STATED EXERCISE: Write the lines of the records below as a JSON list of strings, one string per line and no blank lines, starting at the line that contains "Open three-dot menu" and continuing down through the line that contains "coord(397,44)".

·····

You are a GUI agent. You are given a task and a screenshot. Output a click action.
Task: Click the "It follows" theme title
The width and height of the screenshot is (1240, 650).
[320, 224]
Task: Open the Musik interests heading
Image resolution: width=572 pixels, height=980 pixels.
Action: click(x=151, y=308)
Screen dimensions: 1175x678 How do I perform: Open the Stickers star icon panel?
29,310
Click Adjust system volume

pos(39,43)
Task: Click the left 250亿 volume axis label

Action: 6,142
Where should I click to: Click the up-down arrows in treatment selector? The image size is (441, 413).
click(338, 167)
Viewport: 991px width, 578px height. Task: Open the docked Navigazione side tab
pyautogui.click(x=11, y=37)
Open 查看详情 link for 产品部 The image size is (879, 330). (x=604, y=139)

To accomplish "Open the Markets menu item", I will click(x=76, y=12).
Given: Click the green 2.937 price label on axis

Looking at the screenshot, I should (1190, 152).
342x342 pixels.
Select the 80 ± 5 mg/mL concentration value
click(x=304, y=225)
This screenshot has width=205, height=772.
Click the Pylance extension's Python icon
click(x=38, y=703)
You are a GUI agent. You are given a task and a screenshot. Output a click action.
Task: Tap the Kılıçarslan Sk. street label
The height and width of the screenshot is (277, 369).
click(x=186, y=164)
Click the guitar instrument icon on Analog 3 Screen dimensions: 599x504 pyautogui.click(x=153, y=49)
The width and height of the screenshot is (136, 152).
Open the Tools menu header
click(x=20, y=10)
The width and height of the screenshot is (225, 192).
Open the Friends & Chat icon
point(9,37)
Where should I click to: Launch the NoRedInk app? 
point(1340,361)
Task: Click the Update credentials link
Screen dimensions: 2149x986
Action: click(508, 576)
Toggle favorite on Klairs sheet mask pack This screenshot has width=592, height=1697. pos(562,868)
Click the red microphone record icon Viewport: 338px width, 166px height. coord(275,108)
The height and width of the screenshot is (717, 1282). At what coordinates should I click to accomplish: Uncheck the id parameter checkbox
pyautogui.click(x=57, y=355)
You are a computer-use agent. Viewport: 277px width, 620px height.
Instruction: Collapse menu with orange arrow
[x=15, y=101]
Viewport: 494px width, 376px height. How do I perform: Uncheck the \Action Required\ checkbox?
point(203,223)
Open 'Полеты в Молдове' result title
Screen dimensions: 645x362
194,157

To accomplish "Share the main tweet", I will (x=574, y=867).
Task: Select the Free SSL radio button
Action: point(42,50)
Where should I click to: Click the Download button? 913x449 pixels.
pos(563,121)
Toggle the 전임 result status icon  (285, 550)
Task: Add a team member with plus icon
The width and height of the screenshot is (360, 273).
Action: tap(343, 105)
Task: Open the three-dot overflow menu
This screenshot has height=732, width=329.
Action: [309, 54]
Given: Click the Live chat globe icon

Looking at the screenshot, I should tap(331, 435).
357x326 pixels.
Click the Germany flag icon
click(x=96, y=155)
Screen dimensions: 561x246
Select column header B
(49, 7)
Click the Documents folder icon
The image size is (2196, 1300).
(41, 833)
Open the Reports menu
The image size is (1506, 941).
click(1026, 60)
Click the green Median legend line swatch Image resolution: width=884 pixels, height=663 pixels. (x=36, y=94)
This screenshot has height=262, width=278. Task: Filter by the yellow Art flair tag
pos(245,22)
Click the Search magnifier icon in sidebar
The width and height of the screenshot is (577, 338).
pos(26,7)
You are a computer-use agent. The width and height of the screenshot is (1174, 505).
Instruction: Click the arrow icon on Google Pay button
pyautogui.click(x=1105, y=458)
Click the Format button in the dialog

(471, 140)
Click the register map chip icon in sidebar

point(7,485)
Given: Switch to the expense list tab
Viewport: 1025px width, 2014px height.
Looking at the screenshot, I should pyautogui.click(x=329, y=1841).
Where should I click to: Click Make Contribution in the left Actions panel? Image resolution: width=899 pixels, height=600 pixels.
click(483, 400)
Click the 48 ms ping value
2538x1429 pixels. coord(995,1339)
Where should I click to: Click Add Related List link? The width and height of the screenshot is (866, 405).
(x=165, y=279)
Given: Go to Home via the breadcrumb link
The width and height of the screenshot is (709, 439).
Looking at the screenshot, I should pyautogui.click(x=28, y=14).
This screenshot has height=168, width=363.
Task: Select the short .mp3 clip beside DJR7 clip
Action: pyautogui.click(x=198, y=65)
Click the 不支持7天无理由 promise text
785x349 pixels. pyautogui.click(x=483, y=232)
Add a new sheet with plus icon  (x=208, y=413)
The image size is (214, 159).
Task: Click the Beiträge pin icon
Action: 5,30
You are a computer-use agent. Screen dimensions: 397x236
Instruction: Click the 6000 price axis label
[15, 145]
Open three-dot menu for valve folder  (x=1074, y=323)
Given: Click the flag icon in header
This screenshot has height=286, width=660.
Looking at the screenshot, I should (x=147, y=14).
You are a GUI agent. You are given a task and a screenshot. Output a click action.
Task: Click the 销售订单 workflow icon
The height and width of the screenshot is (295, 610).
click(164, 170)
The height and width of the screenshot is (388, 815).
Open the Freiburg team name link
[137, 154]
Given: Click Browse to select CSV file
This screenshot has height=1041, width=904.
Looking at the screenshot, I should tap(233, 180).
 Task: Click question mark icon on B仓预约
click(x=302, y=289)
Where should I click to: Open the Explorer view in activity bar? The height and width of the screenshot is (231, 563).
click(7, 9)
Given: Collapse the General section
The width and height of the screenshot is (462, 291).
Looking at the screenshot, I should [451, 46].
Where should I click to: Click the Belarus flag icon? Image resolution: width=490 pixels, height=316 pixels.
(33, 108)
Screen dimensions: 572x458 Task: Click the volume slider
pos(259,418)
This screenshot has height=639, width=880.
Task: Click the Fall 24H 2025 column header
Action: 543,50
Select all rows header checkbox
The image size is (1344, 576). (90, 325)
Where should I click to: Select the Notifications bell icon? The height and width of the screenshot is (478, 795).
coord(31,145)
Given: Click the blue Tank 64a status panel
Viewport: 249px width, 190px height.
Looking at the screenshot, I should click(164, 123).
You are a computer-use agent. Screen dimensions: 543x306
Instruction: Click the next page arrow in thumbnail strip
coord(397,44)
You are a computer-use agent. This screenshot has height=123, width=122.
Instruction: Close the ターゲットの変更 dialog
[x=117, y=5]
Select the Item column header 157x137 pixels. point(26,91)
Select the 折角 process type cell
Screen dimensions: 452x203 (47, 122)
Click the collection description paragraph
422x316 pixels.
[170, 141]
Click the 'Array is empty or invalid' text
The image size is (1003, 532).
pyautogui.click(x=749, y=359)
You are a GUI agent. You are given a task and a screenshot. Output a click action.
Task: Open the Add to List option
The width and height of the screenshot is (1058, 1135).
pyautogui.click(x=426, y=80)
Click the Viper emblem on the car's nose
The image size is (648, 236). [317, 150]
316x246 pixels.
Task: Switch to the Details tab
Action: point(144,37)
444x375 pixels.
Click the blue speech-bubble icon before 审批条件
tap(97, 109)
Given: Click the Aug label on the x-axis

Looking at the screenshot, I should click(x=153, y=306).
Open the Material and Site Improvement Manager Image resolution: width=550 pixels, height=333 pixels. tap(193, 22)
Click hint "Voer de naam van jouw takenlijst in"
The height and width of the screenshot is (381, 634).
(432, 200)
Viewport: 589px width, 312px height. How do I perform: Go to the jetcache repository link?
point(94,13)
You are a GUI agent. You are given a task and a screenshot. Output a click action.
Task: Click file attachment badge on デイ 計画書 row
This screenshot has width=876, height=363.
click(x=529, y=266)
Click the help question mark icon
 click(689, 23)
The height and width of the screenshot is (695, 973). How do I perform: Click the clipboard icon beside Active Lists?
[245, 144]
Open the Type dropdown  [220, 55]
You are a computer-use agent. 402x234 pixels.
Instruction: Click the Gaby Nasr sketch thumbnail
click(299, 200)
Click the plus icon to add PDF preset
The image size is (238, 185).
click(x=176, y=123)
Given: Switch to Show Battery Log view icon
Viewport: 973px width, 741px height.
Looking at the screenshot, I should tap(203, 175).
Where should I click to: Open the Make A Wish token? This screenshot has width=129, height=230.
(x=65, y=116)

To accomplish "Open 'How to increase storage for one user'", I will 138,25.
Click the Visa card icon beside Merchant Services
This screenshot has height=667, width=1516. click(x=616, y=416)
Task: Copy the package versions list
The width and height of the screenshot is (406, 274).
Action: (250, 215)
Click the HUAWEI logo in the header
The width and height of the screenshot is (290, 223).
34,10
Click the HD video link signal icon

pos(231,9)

·····

OUTPUT FOR THIS TASK:
[
  "Open three-dot menu for valve folder  (x=1074, y=323)",
  "Given: Click the flag icon in header",
  "This screenshot has height=286, width=660.",
  "Looking at the screenshot, I should (x=147, y=14).",
  "You are a GUI agent. You are given a task and a screenshot. Output a click action.",
  "Task: Click the 销售订单 workflow icon",
  "The height and width of the screenshot is (295, 610).",
  "click(164, 170)",
  "The height and width of the screenshot is (388, 815).",
  "Open the Freiburg team name link",
  "[137, 154]",
  "Given: Click Browse to select CSV file",
  "This screenshot has height=1041, width=904.",
  "Looking at the screenshot, I should tap(233, 180).",
  " Task: Click question mark icon on B仓预约",
  "click(x=302, y=289)",
  "Where should I click to: Open the Explorer view in activity bar? The height and width of the screenshot is (231, 563).",
  "click(7, 9)",
  "Given: Collapse the General section",
  "The width and height of the screenshot is (462, 291).",
  "Looking at the screenshot, I should [451, 46].",
  "Where should I click to: Click the Belarus flag icon? Image resolution: width=490 pixels, height=316 pixels.",
  "(33, 108)",
  "Screen dimensions: 572x458 Task: Click the volume slider",
  "pos(259,418)",
  "This screenshot has height=639, width=880.",
  "Task: Click the Fall 24H 2025 column header",
  "Action: 543,50",
  "Select all rows header checkbox",
  "The image size is (1344, 576). (90, 325)",
  "Where should I click to: Select the Notifications bell icon? The height and width of the screenshot is (478, 795).",
  "coord(31,145)",
  "Given: Click the blue Tank 64a status panel",
  "Viewport: 249px width, 190px height.",
  "Looking at the screenshot, I should click(164, 123).",
  "You are a computer-use agent. Screen dimensions: 543x306",
  "Instruction: Click the next page arrow in thumbnail strip",
  "coord(397,44)"
]